Brüssel - Bundeskanzler Werner Faymann (SPÖ) will ein EU-weites Referendum für die Besteuerung von Finanztransaktionen starten. Die EU-Bürgerinitiative wurde in Berlin gemeinsam mit der SPD und deren Fraktionsvorsitzendem Frank-Walter Steinmeier sowie SPD-Bundeschef Sigmar Gabriel vorgestellt, ehe der Kanzler vor der Bundestagsfraktion der SPD eine Rede zur Finanzmarktregulierung hielt.

SPÖ und SPD legten den Rahmen des Volksbegehrens fest. Die inhaltliche Ausformulierung soll am SPÖ-Parteitag im Juni präsentiert, die rechtlichten Details bis Herbst geklärt sein. Wichtige Einschränkung: Es soll nur stattfinden, wenn sich die konservativ-liberalen Regierungen in der EU gegen die geplanten Maßnahmen querlegen.

Eine Million Unterschriften aus neun Ländern

Es wäre das erste EU-weite Referendum überhaupt, das durch den Lissaboner Vertrag ermöglicht wurde. Damit das Volksbegehren für eine Transaktionssteuer von der EU-Kommission behandelt wird, sind mindestens eine Million Unterschriften aus wenigstens neun EU-Ländern nötig. Das Volksbegehren soll gegebenenfalls noch heuer starten.

"Am liebsten" wäre es ihm, so Faymann in einer Aussendung, "rechtlich festzulegen, dass es verbindlich ist". Faymann und Gabriel wollen auch andere europäische Sozialdemokraten, aber auch NGOs und die Bürger mobilisieren, "um den Druck auf europäische Politiker und Parteien, die eine überfällige Regulierung der Finanzmärkte immer noch verzögern, zu erhöhen."

Gefordert werden neben der Transaktionssteuer strenge Risikovorsorgen für Banken und eine Bankensolidarabgabe als Beitrag zu den Krisenkosten, striktes Verbot hoch spekulativer Finanzprodukte, eine europäische Ratingagentur, eine durchsetzungsfähige Finanzmarktaufsicht, die eben beschlossene strenge Regulierung von Hedgefonds und ein EU-weiter Konsumentenschutz bei Finanzprodukten.

"Brauchen kein Volksbegehren"

Der ÖVP-Delegationsleiter im EU-Parlament, Ernst Strasser, sprach von einem "Armutszeugnis für unseren Bundeskanzler, dass er ein Instrument, das dem Bürger gehört, gebraucht für seine populistischen Spiele". Der EVP-Vizefraktionschef Othmar Karas kritisierte, der Vorschlag sei "fernab von der derzeitigen Kompetenzsituation" in der EU. Strasser und Karas zeigten sich davon überzeugt, dass eine europäische Finanztransaktionssteuer kommt, und sprachen sich auch dezidiert dafür aus. "Wir brauchen kein Volksbegehren, der politische Wille ist vorhanden", sagte Karas.
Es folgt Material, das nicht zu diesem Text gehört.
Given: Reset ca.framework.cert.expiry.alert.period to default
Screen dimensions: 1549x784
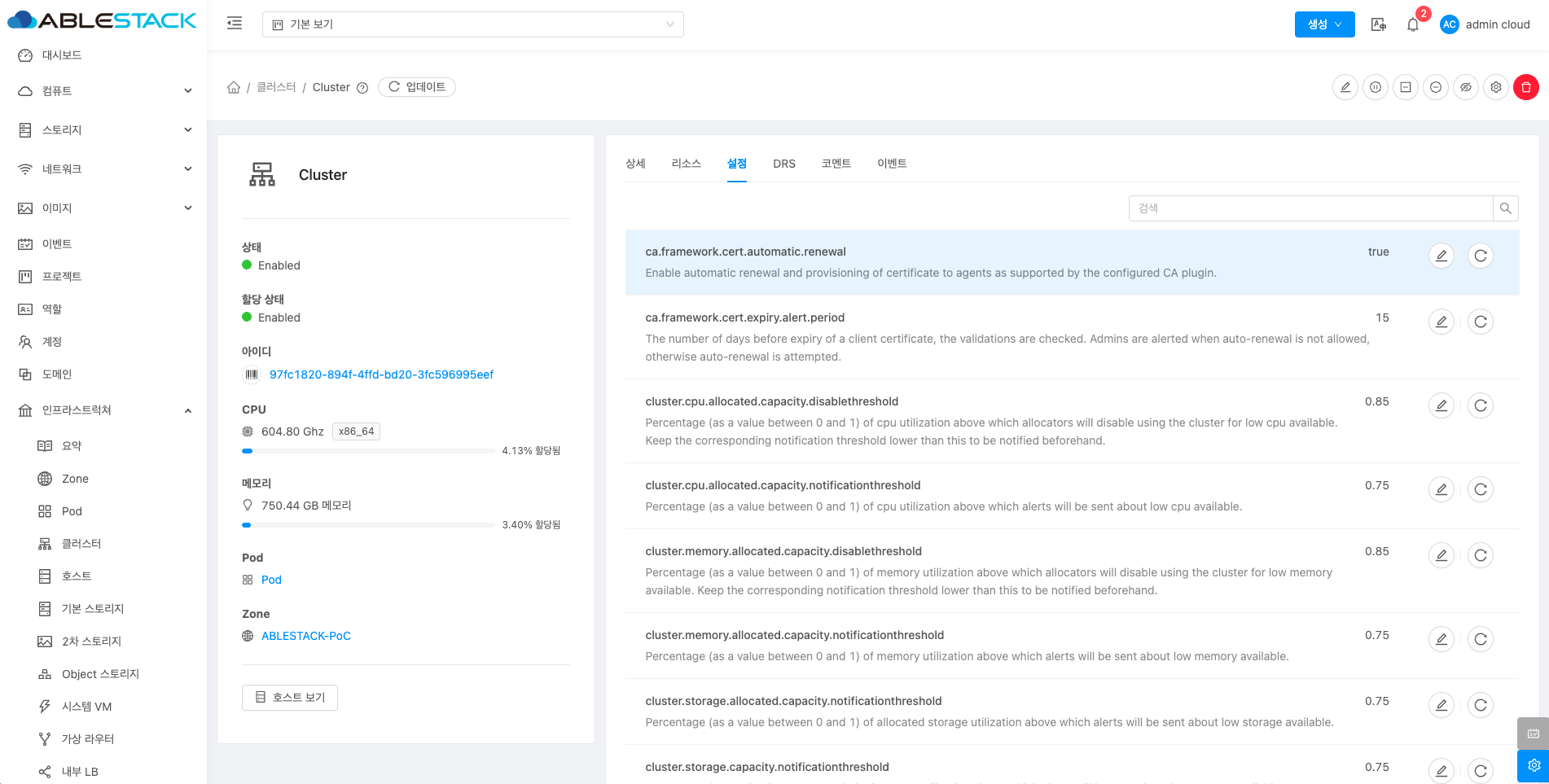Looking at the screenshot, I should [x=1480, y=322].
Er erwarte eine Einigung der EU-Finanzminister auf eine solche Steuer noch vor dem Herbst.

Auch die Reaktionen der drei Oppositionsparteien fielen am Dienstag einhellig kritisch aus. FPÖ-Chef Heinz-Christian Strache bezeichnete das Vorhaben in einer Aussendung als "reine Augenauswischerei", und für die Grünen ist der Vorstoß eine "Show". Dass "der Regierungschef auf Oppositionsmethoden" zurückgreifen müsse, ist für das BZÖ ein "Armutszeugnis".

Pröll will "Thema voranbringen"

Finanzminister Josef Pröll (ÖVP) sprach im Gegensatz zu Strasser und Karas von einem "Erfolg für Österreich und unsere Bemühungen, dass in der Eurogruppe alle Finanzminister sich dafür ausgesprochen haben". Die Idee der Finanztransaktionssteuer sollte forciert und weiter betrieben werden. "Eine europäische Finanztransaktionssteuer macht Sinn, die beste Lösung ist die globale Lösung, die zweitbeste eine europäische", sagte Pröll nach dem Ministerrat. Einen nationalen Alleingang sowie ein europäisches Referendum hält er für nicht sinnvoll. Mit nationalen Maßnahmen zu agieren, würde allerdings nur zu Transaktionsflucht und Kapitalflucht führen, warnte Pröll.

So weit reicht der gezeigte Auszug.